Jechał z prędkością 144 km/h, zignorował sygnały do zatrzymania pojazdu i próbował uciekać. Nie odjechał daleko. Zatrzymany 26-latek był pijany, pod wpływem narkotyków, a także nie posiadał uprawnień do kierowania pojazdami. Policjantom wyjaśniał, że "zdenerwowała go narzeczona, więc musiał odreagować". Mężczyzna przed piaseczyńskim sądem odpowie za popełnione przestępstwa oraz wykroczenia.
Każdego dnia wsiadamy do swoich samochodów, na rowery, czy też ruszamy pieszo. Każdy z nas ma ten sam cel, którym jest bezpieczne dotarcie do pracy, szkoły, domu. Nad tym, by ta codzienna podróż przebiegała bezpiecznie czuwają funkcjonariusze piaseczyńskiego Wydziału Ruchu Drogowego. Patrolują ulice, kontrolują stan trzeźwości kierujących, reagują na wykroczenia, a także przypominają wszystkim o zasadach, które chronią nasze zdrowie i życie. Obecność policjantów na drogach naszego powiatu, to nie tylko kontrole, ale przede wszystkim troska o to, by na naszych drogach panował porządek, bo bezpieczeństwo zaczyna się od drobnych decyzji.

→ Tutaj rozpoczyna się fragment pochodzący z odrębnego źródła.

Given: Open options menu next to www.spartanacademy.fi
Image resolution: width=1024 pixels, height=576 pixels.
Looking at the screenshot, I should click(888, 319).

W minionym tygodniu funkcjonariusze piaseczyńskiej drogówki w trakcie statycznej kontroli prędkości na ulicy Puławskiej w Piasecznie, zwrócili uwagę na kierującego Audi, który poruszał się ze znaczną prędkością. Pomiar prędkości wykazał, że jedzie on 144 km/h, w miejscu gdzie obowiązuje ograniczenie do 70 km/h. Policjanci, przy użyciu latarki z nakładką sygnalizacyjną, wydali wyraźny sygnał do zatrzymania, jednak kierujący zignorował polecenia funkcjonariuszy. Na ich widok wręcz gwałtownie przyspieszył i rozpoczął ucieczkę. Mundurowi natychmiast podjęli pościg, nie tracąc pojazdu z pola widzenia. Po kilku minutach kierujący został zatrzymany na ulicy Nowej w Starej Iwicznej.

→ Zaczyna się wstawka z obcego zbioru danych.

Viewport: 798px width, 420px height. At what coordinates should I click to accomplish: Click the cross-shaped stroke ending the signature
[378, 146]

Bardzo szybko wyszło na jaw, co było powodem ucieczki. Badanie alkomatem wykazało, że 26-latek jest nietrzeźwy, a w organizmie ma blisko 2,5 promila alkoholu. To jednak nie wszystko. Sprawdzenie w policyjnych systemach informacyjnych wykazało, że mężczyzna nie posiada uprawnień do kierowania pojazdami, a w przeszłości był już objęty sądowymi zakazami prowadzenia pojazdów. Mężczyzna bagatelizował swoje zachowanie, tłumacząc policjantom, że zdenerwowała go narzeczona i postanowił odreagować, jadąc na pobliską stację paliw po alkohol. W trakcie rozmowy przyznał również, że regularnie pali marihuanę i nie widzi niczego złego w jeździe pod wpływem narkotyków. Funkcjonariusze przeprowadzili więc badanie narkotesterem. Urządzenie wskazało wynik pozytywny na obecność marihuany, metamfetaminy oraz benzodiazepiny. Od mężczyzny pobrana została krew do dalszych badań laboratoryjnych, po czym trafił on do policyjnej celi. Auto, którym się poruszał zostało natomiast zabezpieczone na policyjnym parkingu depozytowym.

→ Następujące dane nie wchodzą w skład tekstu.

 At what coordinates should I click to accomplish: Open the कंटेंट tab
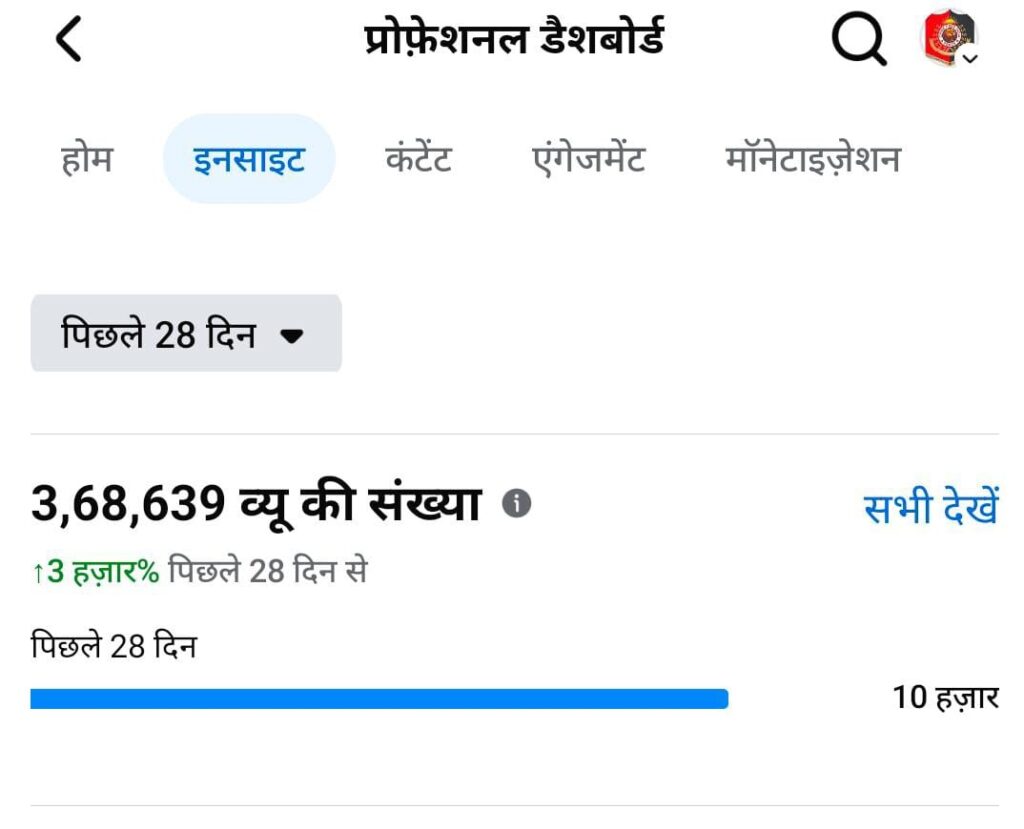(419, 159)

Następnego dnia, 26-latek usłyszał zarzuty karne dotyczące kierowania pojazdem w stanie nietrzeźwości oraz pod wpływem środków odurzających, niezatrzymania się do kontroli drogowej, przekroczenia dozwolonej prędkości, a także kierowania pojazdem pomimo braku wymaganych uprawnień. Za popełnione przestępstwa grozi mu kara do 5 lat pozbawienia wolności.
Postępowanie w sprawie objęte jest nadzorem Prokuratury Rejonowej w Piasecznie.